16.454 · Initiative parlementaire · 2016-06-17

Liquidé

Wortlaut

Me fondant sur les articles 160 alinéa 1 de la Constitution et 107 de la loi sur le Parlement, je dépose l'initiative parlementaire suivante :

Les bases légales seront modifiées de telle sorte que les associations de grande taille qui, d'une part, font un chiffre d'affaires élevé et disposent d'une fortune importante et, d'autre part, poursuivent un but économique ou exercent une industrie en la forme commerciale, ne puissent plus se constituer sous la forme d'associations au sens du Code civil ou, alors, soient soumises à une réglementation spéciale dans le cadre du droit de l'association.

Begründung

Le droit suisse de l'association est très libéral, ce qui explique pourquoi de grandes associations sportives internationales se sont établies en Suisse. Or celles-ci sont soumises aux mêmes règles que les associations de très petite taille, lesquelles fonctionnent essentiellement grâce au bénévolat.

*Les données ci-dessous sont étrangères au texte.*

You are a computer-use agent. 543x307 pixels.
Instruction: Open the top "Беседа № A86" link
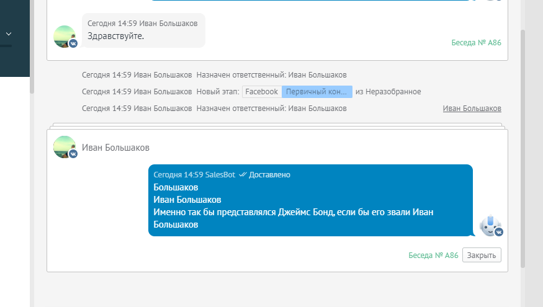tap(476, 43)
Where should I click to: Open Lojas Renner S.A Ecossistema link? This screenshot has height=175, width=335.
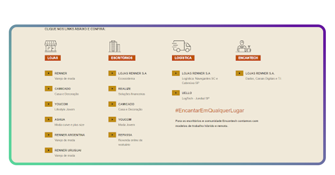(x=132, y=73)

La FIFA est, avec l'UEFA et le CIO, l'une des associations faisant les chiffres d'affaires les plus élevés en Suisse. De 2011 à 2015, elle a engrangé des recettes s'élevant à 5,718 milliards de dollars, dont 72 % proviennent de l'exploitation des droits télévisés et des droits de marketing. Or 20 % seulement de ces recettes ont été affectés à des projets de développement, alors que ces derniers devraient, selon les statuts de la FIFA, constituer sa mission principale. Par ailleurs, 52 % des recettes ont été investis dans l'organisation de la Coupe du monde 2014 - projet économique s'il en est -, ce qui est contraire à la législation applicable aux associations. Il est intéressant de relever par ailleurs l'importance des ressources affectées au domaine administratif : ce ne sont pas moins de 16 % des recettes qui ont été utilisés pour couvrir les dépenses administratives et les salaires et bonus des employés de la FIFA.

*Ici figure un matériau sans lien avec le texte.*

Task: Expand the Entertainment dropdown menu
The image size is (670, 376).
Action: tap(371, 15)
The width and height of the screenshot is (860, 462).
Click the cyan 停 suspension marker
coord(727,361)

À cette orientation clairement économique de la FIFA, qui est contraire à la législation applicable aux associations, s'ajoutent toutes les irrégularités qui font régulièrement les gros titres, qu'il s'agisse de notes de frais douteuses ou d'accusations de corruption. Les discussions montrent que les autorités ne disposent, à l'heure actuelle, d'aucun moyen leur permettant, d'une part, d'examiner si les associations de la taille de la FIFA agissent de manière conforme aux buts qu'elles se sont fixés et, d'autre part, de les imposer de manière appropriée, sur la base de leur capacité économique.

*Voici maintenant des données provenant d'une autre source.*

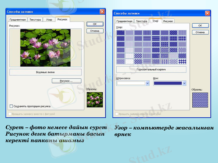Click the Рисунок... button

point(67,81)
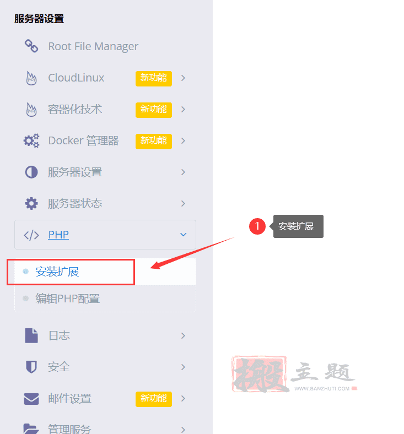Viewport: 404px width, 434px height.
Task: Expand the CloudLinux chevron arrow
Action: click(183, 78)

Dans sa réponse au postulat 15.3660, le Conseil fédéral a indiqué qu'il entendait "suivre de près l'évolution du domaine des associations et - s'il s'avérait utile d'agir - proposer au Parlement les mesures nécessaires". Il est temps de prendre des mesures. Les premières impressions données par la nouvelle direction de la FIFA ne permettent guère d'être confiant. C'est pourquoi nous devons revoir en profondeur le statut juridique des associations de grande taille ayant un chiffre d'affaires élevé et poursuivant principalement un but économique. Ces associations ne devront plus avoir la possibilité de se constituer sous la forme d'associations au sens du Code civil ou devront, alors, être soumises à une réglementation spéciale dans le cadre du droit de l'association, laquelle devra garantir qu'elles soient imposées de manière appropriée.